New research by Tech-Clarity and PTC highlights four key success factors that distinguish high performers in Product Lifecycle Management (PLM) from the rest of the pack:

  • Strategic business alignment
  • Process-based solution design
  • Reduced customization of PLM software
  • Comprehensive, role-based learning and adoption

Sounds pretty obvious, right? Well, sort of. But, as usual, the devil is in the details. The practical reality is that the companies that actually follow these approaches in detail achieve business results far greater than those which take shortcuts in planning, implementation, and adoption.

On average, the 200 business and IT leaders from Europe and North America in the survey reported modest improvements in the three most important business objectives that drove their PLM investments: time to market, product development efficiency, and reduction in product cost. (Figure 1)

Figure 1: Average Improvement in Key PLM Business Metrics

Digging deeper into the data, however, we can see that a “high performance” group of companies are realizing business improvements five to ten times as great as the average and lower performing companies. (Figure 2)

Figure 2: PLM High Performers vs. Average or Below: Improvement in Key Business Metrics

What are these PLM leaders doing differently?

The most important differences lie in how companies plan and manage their PLM initiatives, regardless of experience level or scope.
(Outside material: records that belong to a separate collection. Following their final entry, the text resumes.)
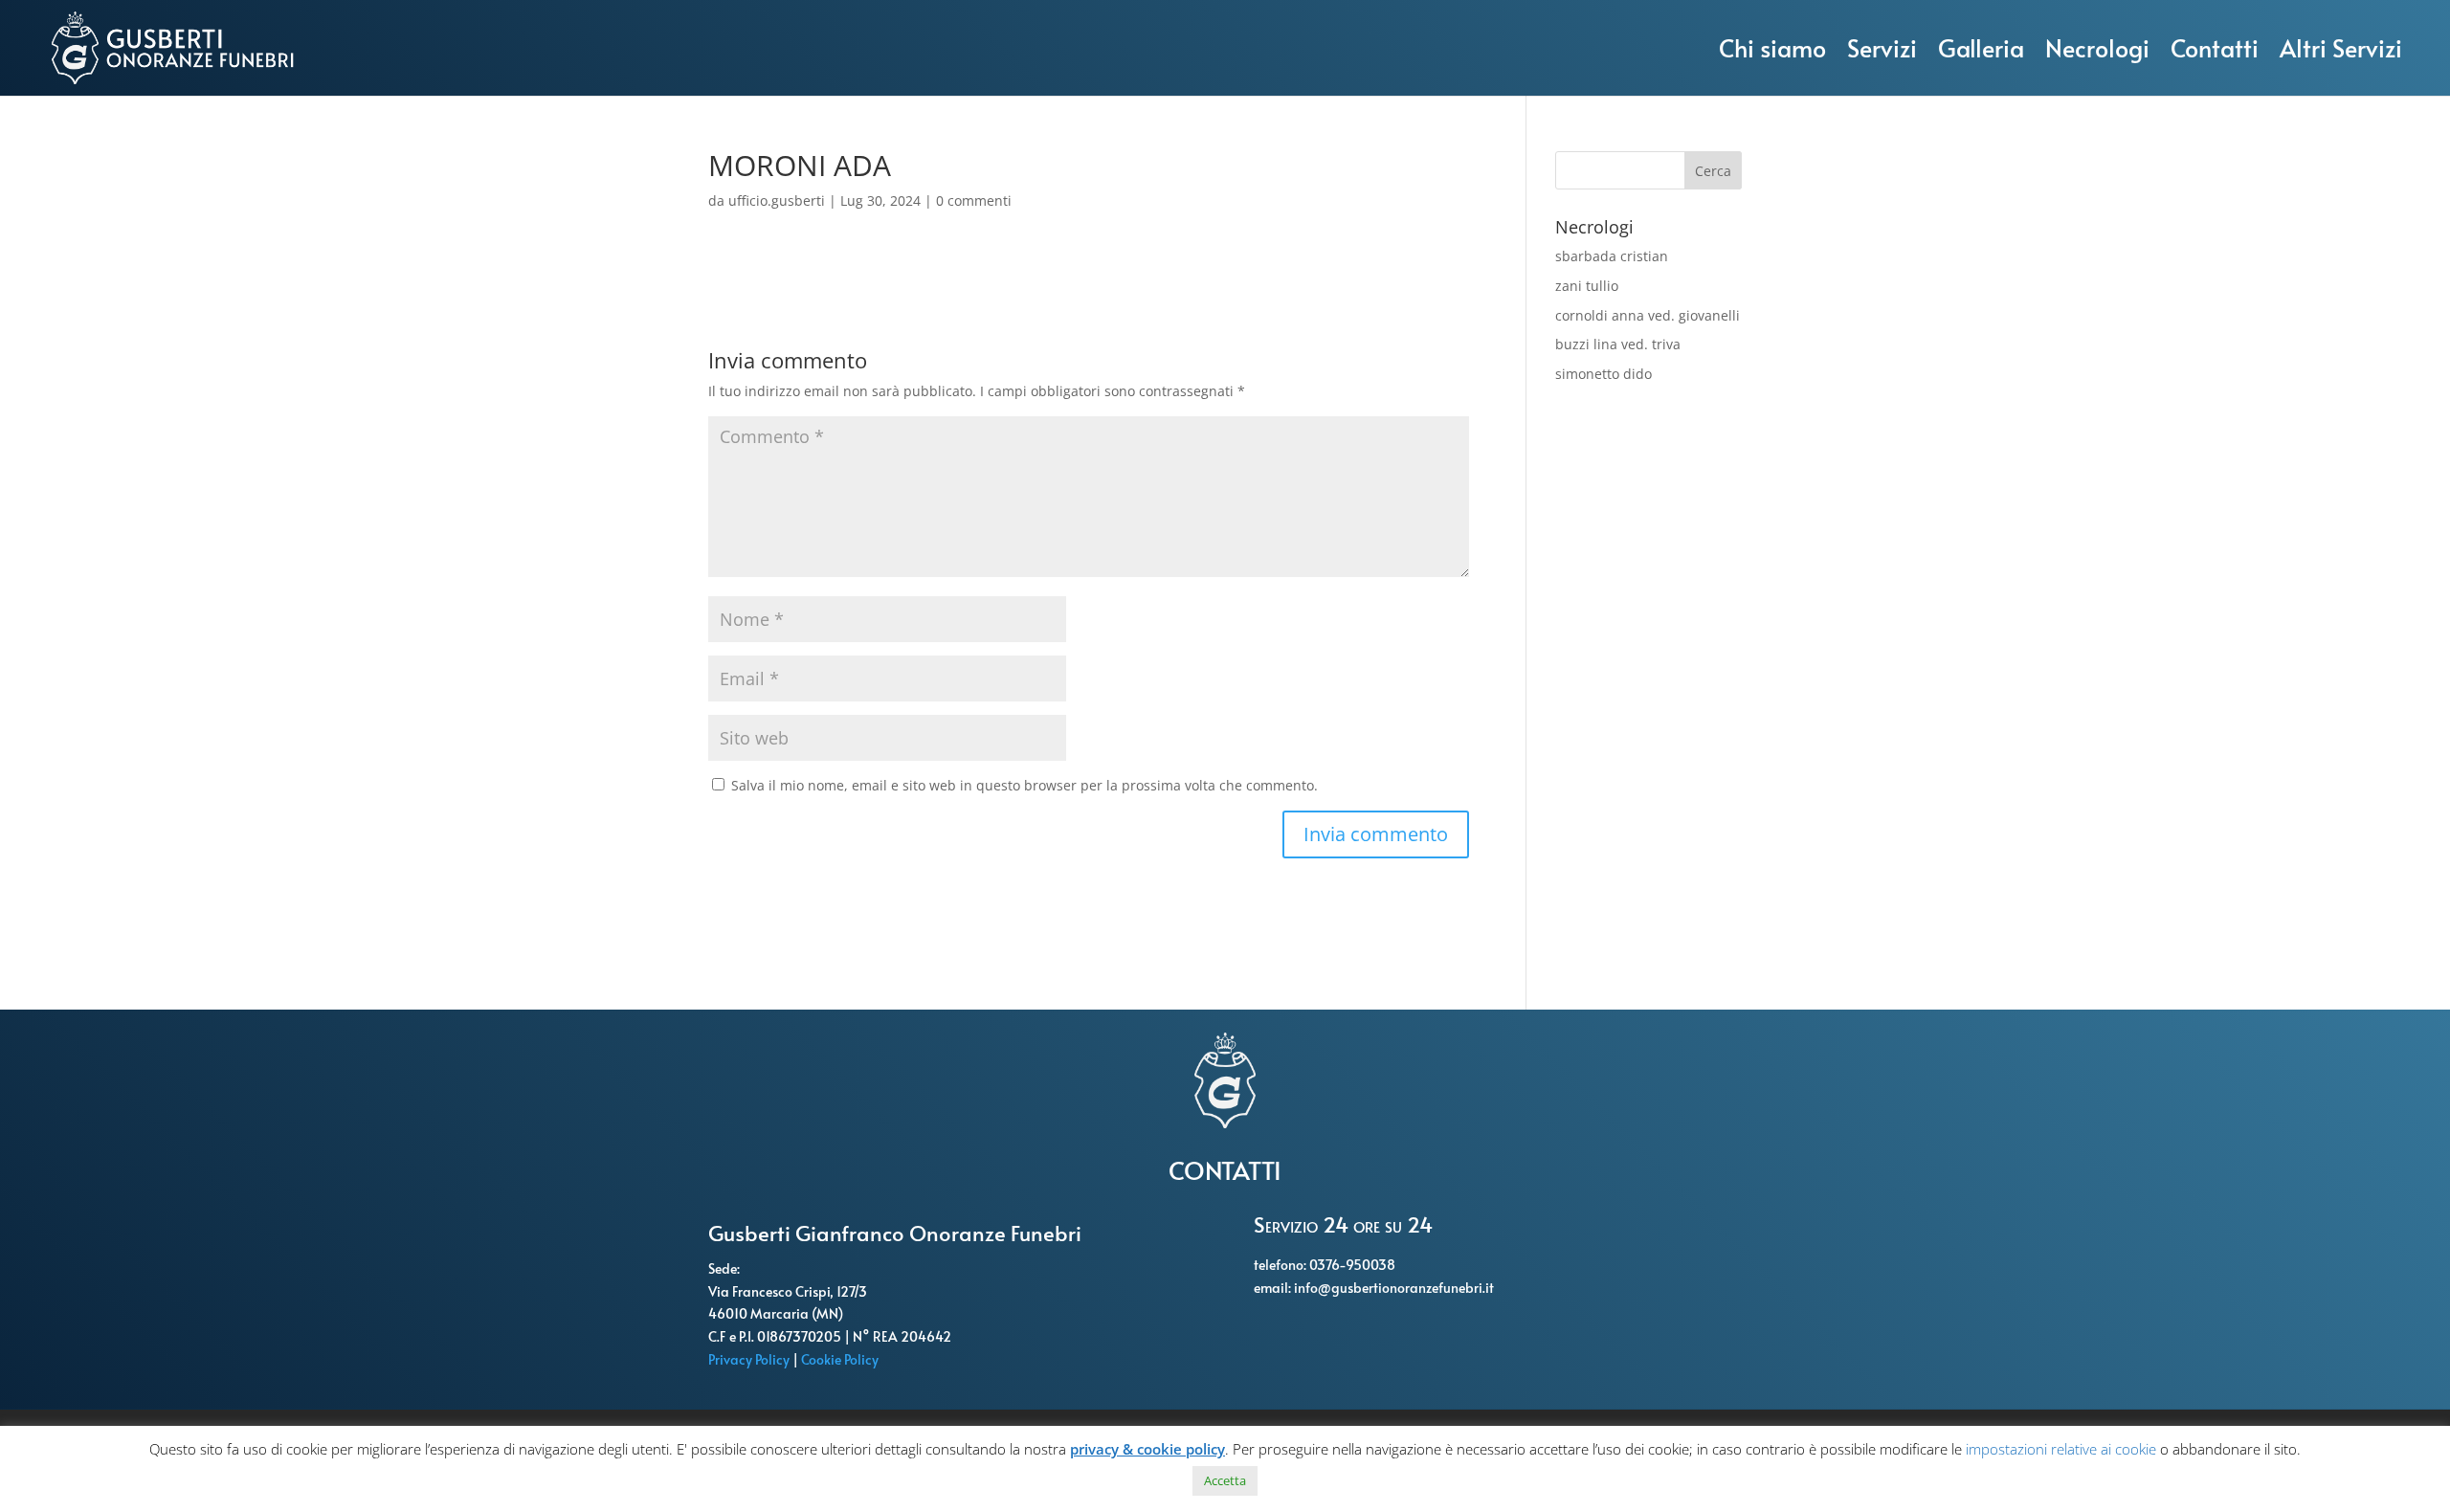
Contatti (2215, 47)
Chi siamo (1772, 47)
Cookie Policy (841, 1359)
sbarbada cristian (1611, 256)
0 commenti (974, 200)
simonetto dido (1603, 374)
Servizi (1882, 47)
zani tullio (1586, 286)
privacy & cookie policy (1147, 1448)
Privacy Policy (750, 1359)
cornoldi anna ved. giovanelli (1647, 315)
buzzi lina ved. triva (1618, 344)
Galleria (1981, 47)
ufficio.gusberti (776, 200)
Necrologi (2097, 47)
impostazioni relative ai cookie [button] (2061, 1448)
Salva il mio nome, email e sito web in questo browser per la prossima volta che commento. (1024, 785)
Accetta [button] (1225, 1480)
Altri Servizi (2341, 47)
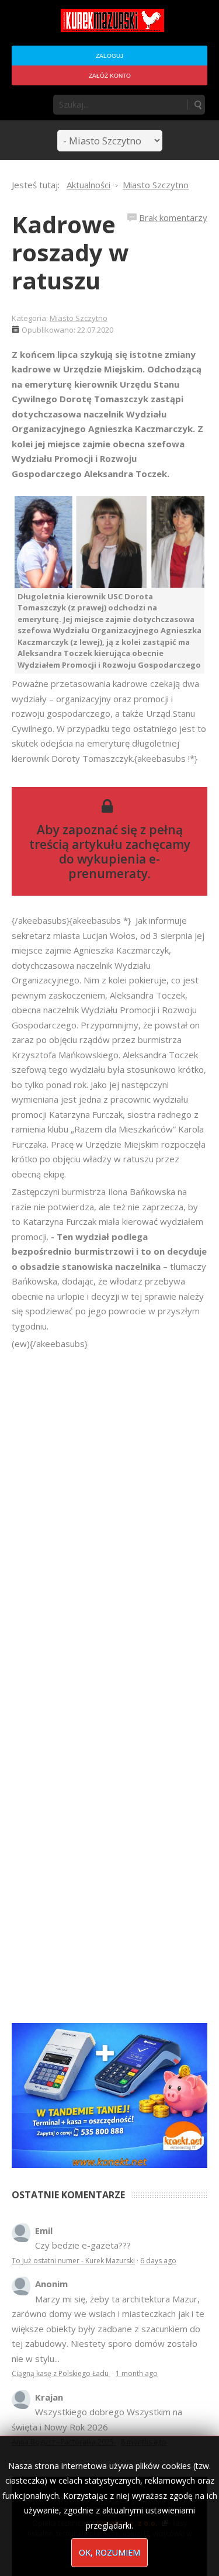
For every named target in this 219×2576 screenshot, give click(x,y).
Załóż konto (110, 75)
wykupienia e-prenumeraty (114, 866)
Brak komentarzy (173, 217)
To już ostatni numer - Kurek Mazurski (73, 2261)
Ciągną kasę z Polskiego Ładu (61, 2373)
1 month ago (137, 2373)
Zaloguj (109, 56)
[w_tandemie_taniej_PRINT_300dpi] (109, 2094)
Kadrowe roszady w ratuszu (70, 252)
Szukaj (197, 105)
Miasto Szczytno (78, 318)
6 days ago (158, 2261)
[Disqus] (109, 1515)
In particular, high performing companies are much more likely than others to emphasize four things in planning and managing their programs:

  1. Strategic business alignment: Align PLM planning to key business objectives with detailed implementation roadmaps and scorecards to ensure program accountability for business value, not just technical improvements.
  2. Process-based solution design: Focus first on business process improvement and look to software capabilities that support process change, rather than taking a software-first approach.
  3. Reduced customization of PLM software: Hold the line on software customization to keep costs in check and preserve flexibility for future growth and change.
  4. Comprehensive, role-based learning and adoption: Take a more strategic and role-based approach to learning and adoption of the new processes and tools vs. relying mostly on basic training for software features and functions.

Most companies will naturally gain more value from their PLM programs as time goes by and the organization gains more experience with what can and cannot be accomplished across the organization. For those that want to accelerate time to value, however, these four key success factors truly separate the high performers from the rest.

What’s your experience planning and managing PLM? What has worked best in your organization?